→ Source excerpt
────

The Danish-UK Chamber of Commerce (DUCC) was set up to enhance the Anglo-Danish marketplace through networking. The Royal Danish Embassy in London was one of the co-founders. To this day, the aim of the DUCC remains to promote trade and investment between Denmark and the UK by providing companies from both countries with a business forum in the UK.

Network
The Chamber first and foremost nurtures its immediate network of Members. The Members are students/trainees and individual professionals and corporate businesses ranging from small and medium-sized enterprises to large cooperations with a global business presence covering all industries. As of April 2013 the Corporate Member count is roughly 150, including Danes and Britons as well as other nationalities with an interest in British-Danish business. Among the Members are prestigious and well-known brands such as LEGO, Carlsberg and Danfoss.

With regular contact to key stakeholders in the private sphere and in the public sector, the Chamber enjoys an excellent relationship with an extended network of decision makers.

────

→ Listing
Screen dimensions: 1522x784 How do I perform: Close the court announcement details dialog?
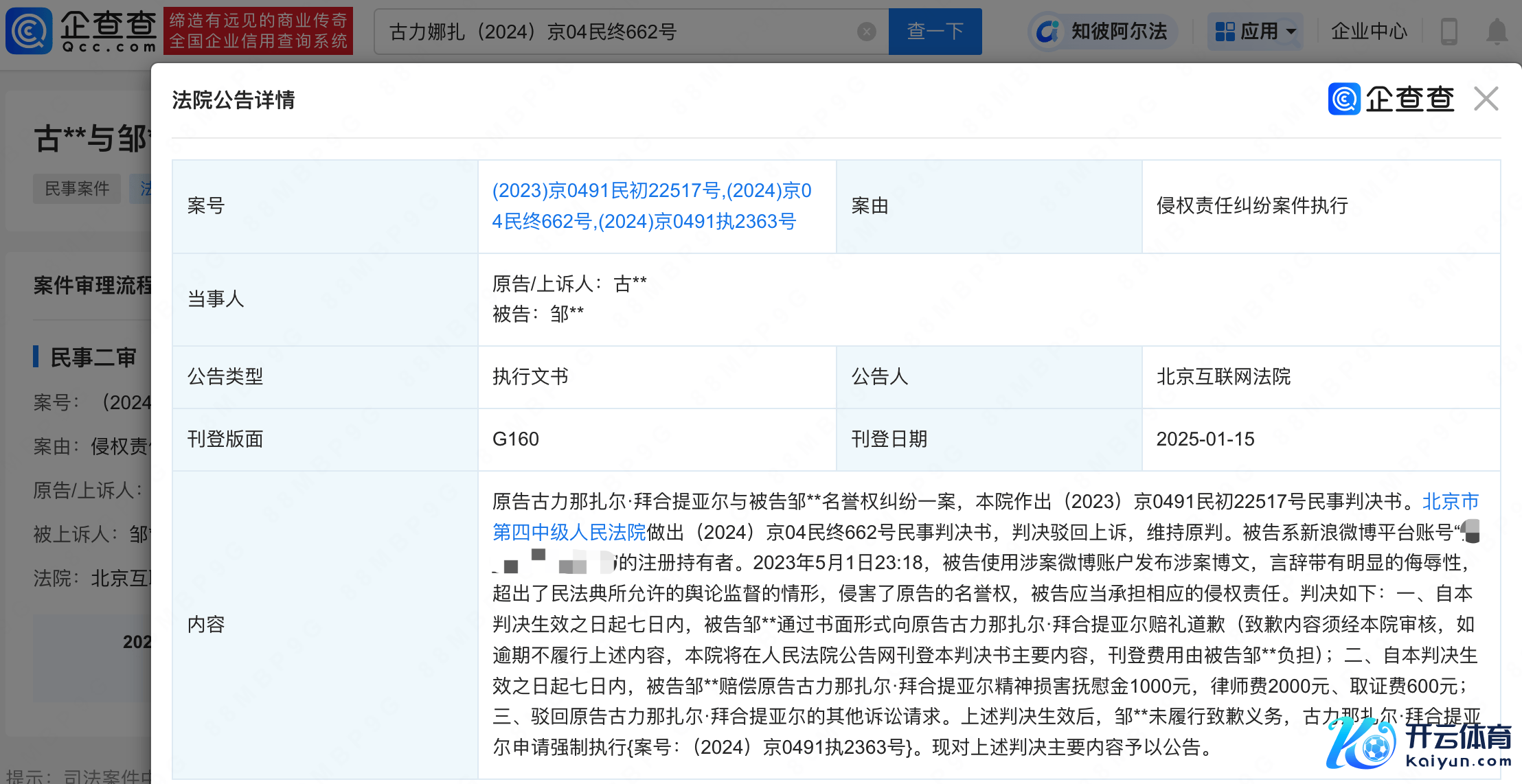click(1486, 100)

────

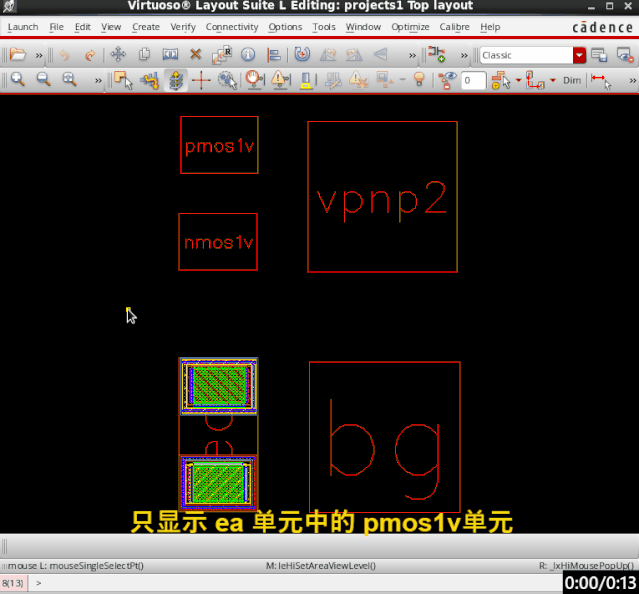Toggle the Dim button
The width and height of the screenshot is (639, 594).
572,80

────

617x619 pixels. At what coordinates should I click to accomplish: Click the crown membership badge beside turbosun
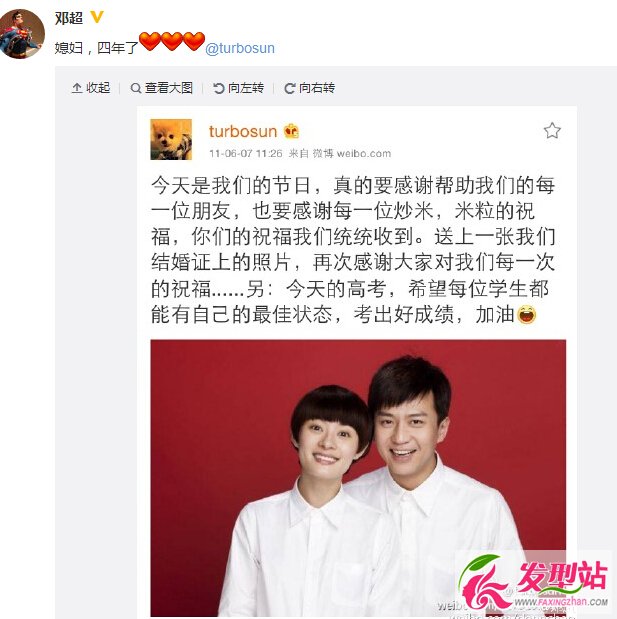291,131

────

→ Exercises
1. In the passage on the Danish-UK Chamber of Commerce, roughly how many Corporate Members did the Chamber have as of April 2013?
2. Continue the description of the Danish-UK Chamber of Commerce from the point where it ends.

→ Expected outputs
1. Roughly 150.

2.
Events
The primary platform for the Chamber's activities is the 30-40 events hosted throughout the year. The events are wideranging from casual drinks receptions to business seminars to Dinners. Topics are carefully selected to be of interest to the British-Danish business community with prominent speakers from the worlds of business and politics are invited. The events provide Members and the extended network with opportunities of networking in both formal and informal settings.

Chairmanship
 2012–present Louis de Courcy Wheeler
 2000 - 2012     Per Troen

Council members

 Louis Wheeler (Chairman)
 Ulrick Walther (Treasurer)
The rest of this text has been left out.